Kornbau’s group tracked the movements of a variety of objects that were tossed in the air, and then filmed them falling in slow motion, using an iPad. The information gathered through the videos was then used to make graphs, with the computer graphic program, Logger Pro. The graphs presented information that was easy to understand.
Investigating air resistance, John Dyson, a Penn State York student, practices his toss of a foam ball painted white as part of his experiment in Physics 211.
Bringing labs to life and testing understanding
The students shared eight Apple iPads, made available by a Schreyer Institute Teaching Support Grant through the Schreyer Institute for Teaching Excellence, to capture the videos for their projects. Modern iPads have sophisticated video capabilities and can capture 120 frames per second in slow-motion mode with no special lighting requirements. Combining these with Vernier's Video Physics app, which can be downloaded for $5, and Vernier's Logger Pro software on computers in the physics lab, was all it took to vivify Trout's physics labs.
The average score for the entire population of subjects on the post-test was 87 percent for questions related to graphs and associated motions; Trout had a goal of 90 percent for graphing questions. With a normalized gain of 0.39, it is clear, however, that the pedagogical method employed produced impressive gains in students' understanding of kinematics graphs, said Trout. Typical gains with traditional approaches in instruction result in gains of about 0.23, according to the literature in physics-education research journals.
Trout's testing mechanism checked the students’ understanding of the basic laws of motion and their understanding of graphs of position vs. time, velocity vs. time, and acceleration vs. time.
Additionally, by the end of the study, the subjects were correctly answering almost every question regarding the direction of velocity in problems (g=0.64 and 91 percent), achieving the the ambitious goal of 90 percent. The goal of having students better trust the laws of physics and equations that they learned in class did not reach 90 percent as hoped; however, the overall confidence level of the class improved from 65.6 to 73.4 percent.
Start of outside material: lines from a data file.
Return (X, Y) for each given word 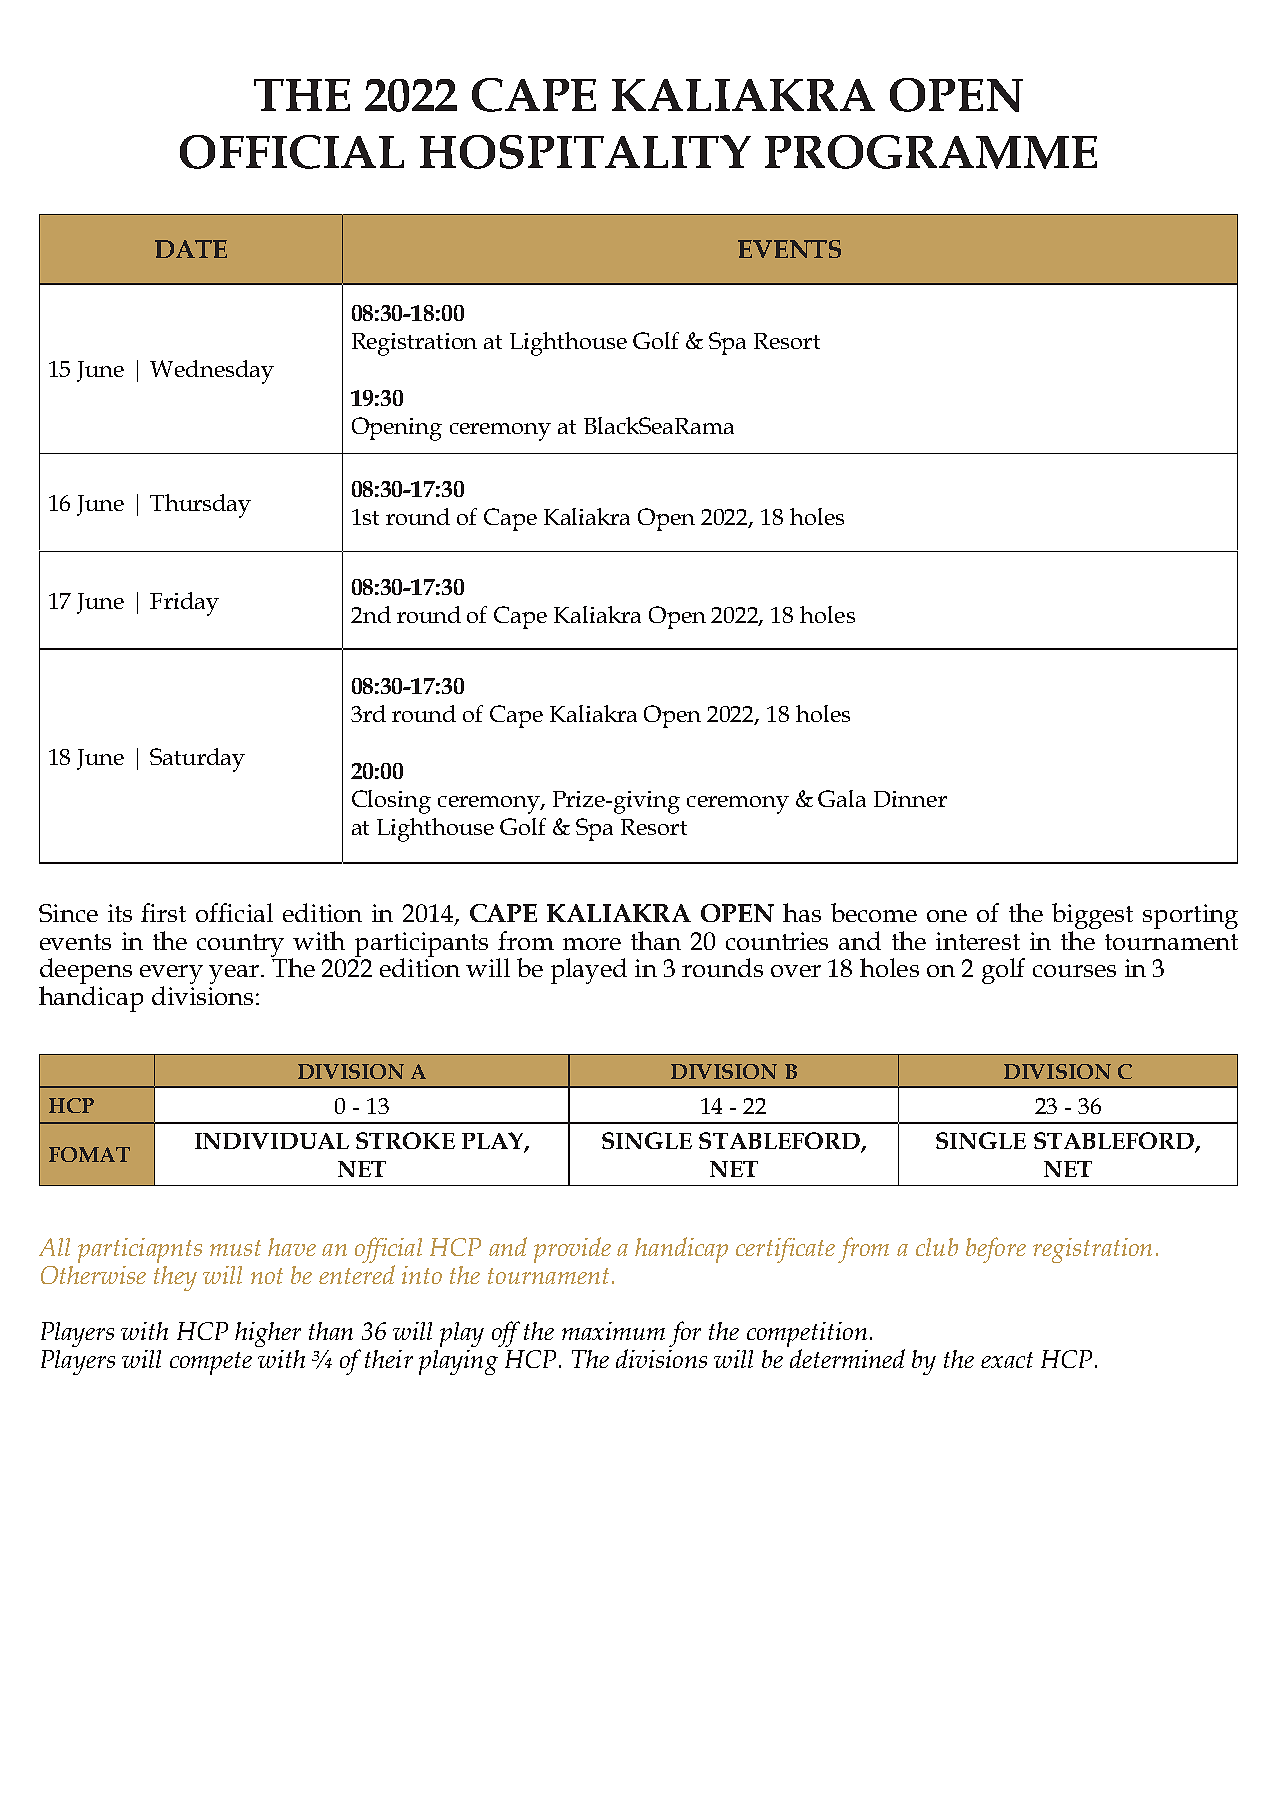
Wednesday (212, 372)
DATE (191, 249)
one (947, 916)
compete (211, 1363)
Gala (842, 798)
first (163, 912)
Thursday (200, 506)
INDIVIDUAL (272, 1141)
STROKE (405, 1140)
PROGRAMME (931, 152)
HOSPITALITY (585, 152)
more (592, 944)
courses (1074, 971)
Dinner (910, 799)
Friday (184, 604)
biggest (1092, 916)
"One can speculate that the confidence of the class was held down by the fact that some of the self-chosen VAPL projects were a bit too ambitious for introductory students," said Trout.
All things considered, said Trout, the results suggested that using student selected VAPLs with open-ended design in introductory physics labs will lead to significant gains across the student population in their interpretation of kinematic graphs and associated motions.
Kip Trout, lecturer in physics at Penn State York, works with students as they analyze the data collected from the video of their experiment.
This conclusion agrees with work by previous teams of researchers in physics education, said Trout. He is preparing a manuscript summarizing the study.
"I'm grateful to the Schreyer Institute Teaching Support Grant for the lion's share of the financial support for this project, and also to the faculty, administration and information technology staff at Penn State York," said Trout. He added that Larkin Hood, instructional consultant and assistant research professor at The Schreyer Institute for Teaching Excellence, made many helpful suggestions; and James Oplinger, a systems administrator at Penn State York, provided valuable technical support.